Eating disorders are characterized by abnormalities in the pattern of eating and the amount and nature of food eaten. These behaviours are determined primarily by the patients’ attitudes to their weight and shape. The disorders share distinctive core psychopathology, which is best described as an overvaluation of weight and shape, such that patients judge their self- worth in terms of their shape and weight and their ability to control these. The disorders covered in this are anorexia nervosa and bulimia nervosa, as well as several other related conditions. Obesity is not covered, as it is not a psychiatric disorder.
The condition usually begins in adolescence and young women. It generally begins with ordinary efforts at dieting, which then get out of control. The central psychological features are characteristic thinking about body shape and weight. They have an undue influence of body weight or shape on self- evaluation.
How to recognize the illness?
- Very low body weight (defined as being 15% below the standard weight, or body mass index (BMI) of less than 17.5 kg/ m2), which is maintained by restriction of energy intake.
- Extreme concern about weight and shape, characterized by an intense fear of gaining weight and becoming fat and a strong desire to be thin.
- Lack of recognition of the seriousness of low body weight.
- Amenorrhea at least 3 months.
Other psychological symptoms include depression, anxiety, obsession symptoms, the liability of mood, social withdrawal, and lack of sexual interest.
Other Physical symptoms are:
- Poor sleep, with early- morning wakening
- Emaciation, Weak proximal muscles (e.g. difficulty in rising from a squatting position), Stunted growth and failure of breast development (if onset is prepubertal)

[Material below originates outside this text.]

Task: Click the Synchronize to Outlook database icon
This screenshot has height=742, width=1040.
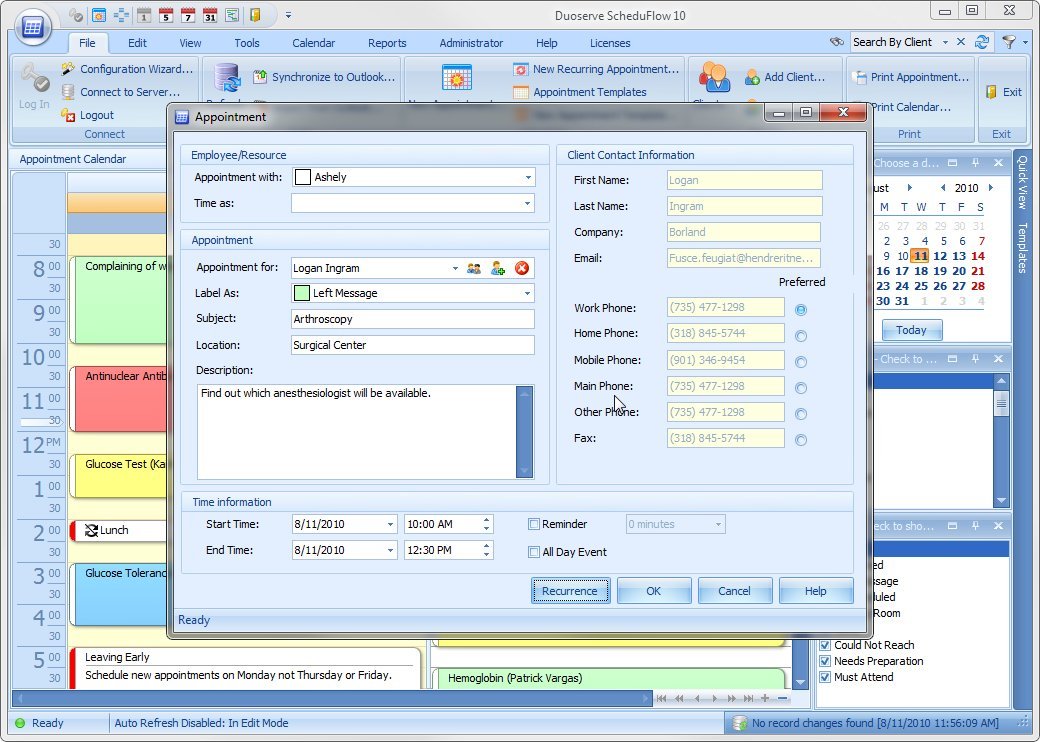Action: pyautogui.click(x=226, y=80)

- Dry skin, especially in palms and soles, Fine downy hair on the back, forearms, and sides of the face
- Salivary gland swelling
- Erosion of the inner surface of the front teeth in those who vomit frequently
- Bradycardia; hypotension; cardiac arrhythmias due to electrolyte, abnormalities, Dizziness, and syncope
- Heightened sensitivity to cold, cold hands and feet; hypothermia
- Gastrointestinal symptoms— constipation, fullness after eating, bloating
- Peripheral oedema
- A preoccupation with eating, with an irresistible and recurrent urge to overeat, manifesting in repeated ‘binges’ when large amounts of food are consumed in a short time, accompanied by a sense of loss of control.
- The use of extreme measures to control body weight, especially self- induced vomiting and use of laxatives, as well as periods of starvation or excessive exercise.
- Overvalued ideas concerning shape and weight, of the type seen in anorexia nervosa.
- These behaviours should have occurred at least once a week for 3 months, and that they do not occur solely during times when the person met criteria for anorexia nervosa.
- Cardiac arrhythmias, cardiomyopathy, Gastric problems, Myopathy, Damage to teeth, Parotid gland enlargement and raised, salivary amylase, metabolic alkalosis, Peripheral oedema are also seen.
Patients with bulimia nervosa are usually of normal weight (BMI 18.5– 25). They have a profound loss of control overeating. Episodes of binge eating may be precipitated by stress, or by the breaking of self- imposed dietary rules, or may occasionally be planned. During the episodes, large amounts of food are rapidly consumed, on average over 2000 kcal.
This voracious eating usually takes place when the patient is alone. At first, it brings relief from tension, but this is soon followed by guilt and disgust, and the patient induces vomiting or engages in another compensatory behaviour.
- Assessment is a vital part of treatment: Most patients with anorexia nervosa are reluctant to change their behaviour. So, it is very important to establish a good relationship with a therapist. This means listening to the patient’s views, explaining the treatment alternatives, and being willing to consider compromises. A detailed history should be taken of the development of the disorder, psychopathology of anorexia nervosa or bulimia, the present pattern of eating and weight control, and the patient’s ideas about body weight. It is also important to perform a full physical examination, measurement of weight and BMI, cardiovascular status (blood pressure, heart rate), and temperature, routine investigations include full blood count, urea and electrolytes, blood glucose, liver function tests, and ECG.
Both, Psychotherapy and Pharmacotherapy interventions are needed for effective management. It’s not only psychopathology but the physical illness should be taken care.
- Psychotherapy: Psychotherapies are the mainstay of treatment for an eating disorder. Earlier this was based on Psychodynamic concepts, now cognitive behaviour therapy (CBT) and related therapies became a modern treatment. Both family and individual interventions required for behaviour therapy, reflecting the belief that family factors are important in the origins of anorexia nervosa. Various kinds of family therapy have been used.
- Pharmacotherapy: Related depressive symptoms, anxiety, OCD, sleep disorder, and personality disorder are treated with antidepressants and anti-anxiety medicines.
Weight restoration, hormonal therapy, electrolyte management, is important for physical wellbeing.